Taxi service in Cuban pesos is a calamity. In the ’80s Havana had a
fleet of almost 3,000 taxies. Today there are fewer than 200. They have
to serve the taxi stands at the hospitals, funeral homes and train
terminals. Then, when they meet their quota, they run illegally and are
more expensive than the private taxis.
There is a fleet of taxis in hard currency, but they are too expensive
for most people on the island. They run modern air-conditioned cars. And
the prices are at the discretion of the driver.

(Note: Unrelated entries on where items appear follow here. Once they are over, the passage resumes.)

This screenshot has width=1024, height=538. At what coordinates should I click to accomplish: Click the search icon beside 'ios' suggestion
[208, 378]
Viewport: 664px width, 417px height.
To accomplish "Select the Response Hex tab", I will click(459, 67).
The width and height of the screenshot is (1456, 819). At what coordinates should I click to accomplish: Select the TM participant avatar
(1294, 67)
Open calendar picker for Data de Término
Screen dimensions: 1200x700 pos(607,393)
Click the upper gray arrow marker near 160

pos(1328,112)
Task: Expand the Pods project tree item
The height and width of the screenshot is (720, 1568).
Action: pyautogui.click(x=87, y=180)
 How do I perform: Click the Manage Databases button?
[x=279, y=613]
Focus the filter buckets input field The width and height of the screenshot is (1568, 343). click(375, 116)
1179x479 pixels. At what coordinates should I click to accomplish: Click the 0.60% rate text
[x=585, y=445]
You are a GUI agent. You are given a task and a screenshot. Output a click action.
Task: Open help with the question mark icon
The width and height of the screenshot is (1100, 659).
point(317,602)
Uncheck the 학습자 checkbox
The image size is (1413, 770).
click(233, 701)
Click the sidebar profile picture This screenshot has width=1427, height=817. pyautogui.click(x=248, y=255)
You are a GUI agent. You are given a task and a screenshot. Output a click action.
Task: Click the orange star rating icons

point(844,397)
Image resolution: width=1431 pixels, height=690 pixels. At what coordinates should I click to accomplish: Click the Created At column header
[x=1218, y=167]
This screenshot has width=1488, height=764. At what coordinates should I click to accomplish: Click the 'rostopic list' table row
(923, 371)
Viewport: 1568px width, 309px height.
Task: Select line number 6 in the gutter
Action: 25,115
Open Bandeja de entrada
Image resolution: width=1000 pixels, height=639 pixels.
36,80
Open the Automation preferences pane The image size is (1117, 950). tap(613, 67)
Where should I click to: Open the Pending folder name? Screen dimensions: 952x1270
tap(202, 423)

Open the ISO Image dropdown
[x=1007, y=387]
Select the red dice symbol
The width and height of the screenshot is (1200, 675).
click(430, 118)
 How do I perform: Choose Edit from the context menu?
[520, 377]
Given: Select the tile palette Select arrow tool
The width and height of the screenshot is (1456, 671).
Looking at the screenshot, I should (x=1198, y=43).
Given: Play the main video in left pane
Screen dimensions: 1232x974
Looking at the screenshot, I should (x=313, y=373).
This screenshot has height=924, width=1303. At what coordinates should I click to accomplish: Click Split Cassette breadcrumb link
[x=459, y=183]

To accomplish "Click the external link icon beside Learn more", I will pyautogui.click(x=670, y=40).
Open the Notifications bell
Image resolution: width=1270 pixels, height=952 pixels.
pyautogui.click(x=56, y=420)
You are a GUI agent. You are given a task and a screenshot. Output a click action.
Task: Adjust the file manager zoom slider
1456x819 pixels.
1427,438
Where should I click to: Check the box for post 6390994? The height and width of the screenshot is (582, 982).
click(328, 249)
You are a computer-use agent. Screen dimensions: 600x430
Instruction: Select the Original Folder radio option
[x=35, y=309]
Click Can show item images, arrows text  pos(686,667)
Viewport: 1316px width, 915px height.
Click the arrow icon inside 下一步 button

For three years the hard currency cars were rented to the drivers by the
state. According to Manuel, “even though now I can earn 200 Cuban
convertible pesos (roughly $200) a month, we have to work like slaves
for fourteen hours a day to pay the fee imposed by the government, 55
convertible pesos a day. That’s why you don’t see any of the taxis using
the meter. The people are greatly affected. If, before, the ride from
Vedado to La Vibora was 5 CUC, now it’s 10 or 15 CUC.”
The regime turned its heavy guns on the private taxi drivers, capping
prices and threatening them with big fines or the confiscation of their
licenses for any who violate the state decrees.
But the official media keeps its mouth shut when it’s time to criticize
the prohibitive prices of the hard currency taxis. If getting around the
city is a nightmare, having to deal with the bureaucratic red tape is worse.
In Cuba, for anything you want to do there is always the bureaucratic
red tape. Since a change in direction, getting a passport or paying a
phone bill. The lines are hours-long and the officials, with their
crabbed faces, treat us like we’re criminals.
Despite a fourth-world infrastructure, some absent-minded Swiss named
Havana a “2016 Wonder City.” Of course its promoter lives in Switzerland.